Endometrium sendiri terdiri dari dua lapisan, yaitu lapisan basilar, yaitu lapisan yang melekatkan endometrium dengan miometrium, dan lapisan fungsional. Lapisan fungsional yang terdiri dari kelenjar dan pembuluh darah inilah yang dapat menebal dan menipis seiring dengan siklus haid.


Setiap bulannya, rahim menyiapkan diri untuk mengantisipasi terjadinya pembuahan. Mendekati ovulasi, yaitu saat sel telur dilepaskan, hormon estrogen akan meningkat. Rahim akan merespons dengan menebalnya lapisan endometrium.


Endometrium yang tebal dan subur diperlukan agar embrio, yaitu sel telur yang telah dibuahi, bisa berimplantasi ke dalam dinding rahim. Tanpa proses ini, kehamilan tidak dapat berlanjut. Selama kehamilan, endometrium jugalah yang membantu pembentukan plasenta untuk menutrisi janin yang sedang berkembang.


Endometrium yang dianggap normal adalah yang memiliki ketebalan 8-13 mm. Kondisi tersebut memungkinkan untuk terjadinya implantasi dari proses kehamilan yang alami. Sedangkan ketebalan minimal untuk bisa menerima implantasi dari proses kehamilan buatan seperti bayi tabung ialah 6 mm.

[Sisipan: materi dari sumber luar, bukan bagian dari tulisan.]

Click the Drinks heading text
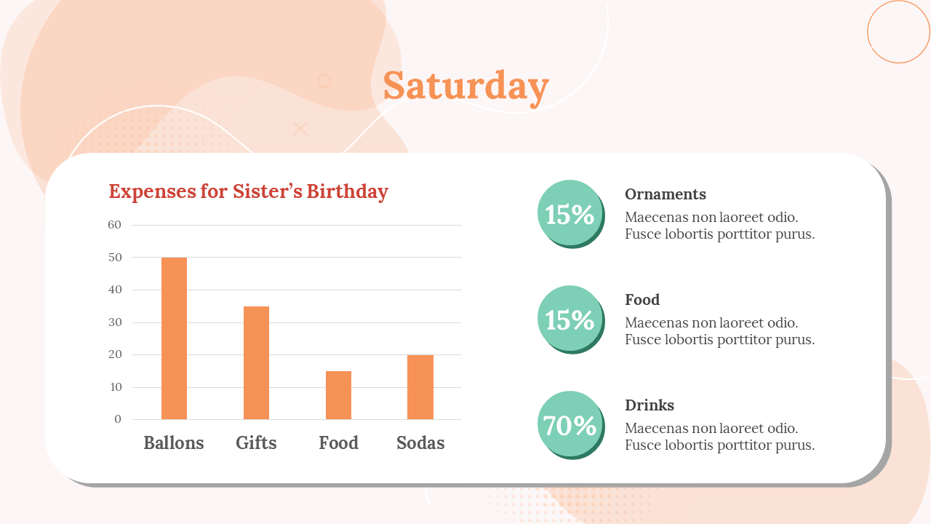 (x=650, y=405)
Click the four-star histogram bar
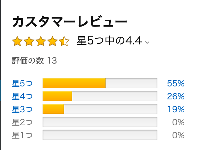 (100, 96)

Sebagai patokan umum, endometrium yang tebalnya di bawah 7 mm dianggap tipis. Ini berarti, embrio akan kesulitan untuk “menempel” pada endometrium. Jika akhirnya tidak terjadi implantasi, endometrium akan meluruh sebagai darah haid. Jika terjadi implantasi, endometrium yang tipis bisa jadi tidak mampu memberikan nutrisi yang cukup untuk melanjutkan kehamilan. Keguguran pun dapat terjadi.


Kejadian rahim tipis, apa sebabnya?


Sebagian besar kejadian rahim tipis berhubungan dengan rendahnya kadar hormon estrogen, yang bisa disebabkan oleh berbagai kondisi. Hormon estrogen ini juga penting dalam perkembangan dan pelepasan sel telur. Karenanya, adanya rahim tipis bisa menjadi tanda apakah seorang wanita subur atau tidak.

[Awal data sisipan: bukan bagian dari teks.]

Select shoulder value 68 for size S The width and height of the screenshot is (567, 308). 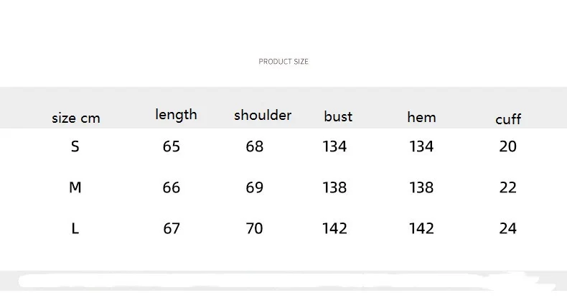[255, 146]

Namun demikian, rahim tipis juga bisa berkaitan dengan berkurangnya aliran darah ke rahim, kerusakan endometrium akibat infeksi atau tindakan pembedahan pada organ kandungan, serta penggunaan obat-obatan dan KB hormonal.

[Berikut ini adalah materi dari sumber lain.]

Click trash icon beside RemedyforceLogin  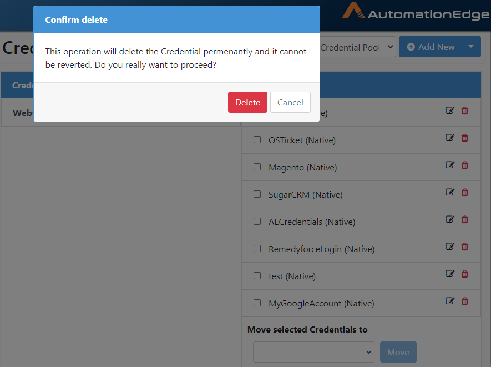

Untuk mengevaluasi kasus rahim tipis, dokter kandungan akan melakukan USG transvaginal untuk melihat ketebalan endometrium. Pemeriksaan darah juga diperlukan untuk mengetahui kadar hormon estrogen. Bila hasilnya rendah, dokter akan memberikan hormon estrogen sembari mengevaluasi secara berkala perkembangan sel telur dan respon endometrium selama terapi berlangsung.


Pada kondisi tertentu, dokter kandungan akan melakukan histeroskopi, yaitu pemeriksaan yang dapat secara langsung melihat kondisi dinding dalam rahim. Bila ditemukan perlengketan atau kondisi abnormal lain yang menyulitkan kehamilan, dapat langsung dilakukan tindakan.


Jumlah kasus rahim tipis sebenarnya tidak banyak. Sebuah meta-analisis menunjukkan bahwa rahim tipis di bawah 7 mm hanya terjadi pada 260 dari 10.724 atau 2,4% pasangan yang sulit hamil. Artinya, kondisi ini hanyalah salah satu penyebab dari berbagai hal lain yang menyulitkan kehamilan.


Kendati demikian, bila Anda termasuk pasangan yang sulit hamil, kemungkinan adanya rahim tipis tetap perlu diidentifikasi. Selain memengaruhi kesuburan wanita dan peluang hamil, rahim tipis juga meningkatkan peluang Anda mengalami keguguran.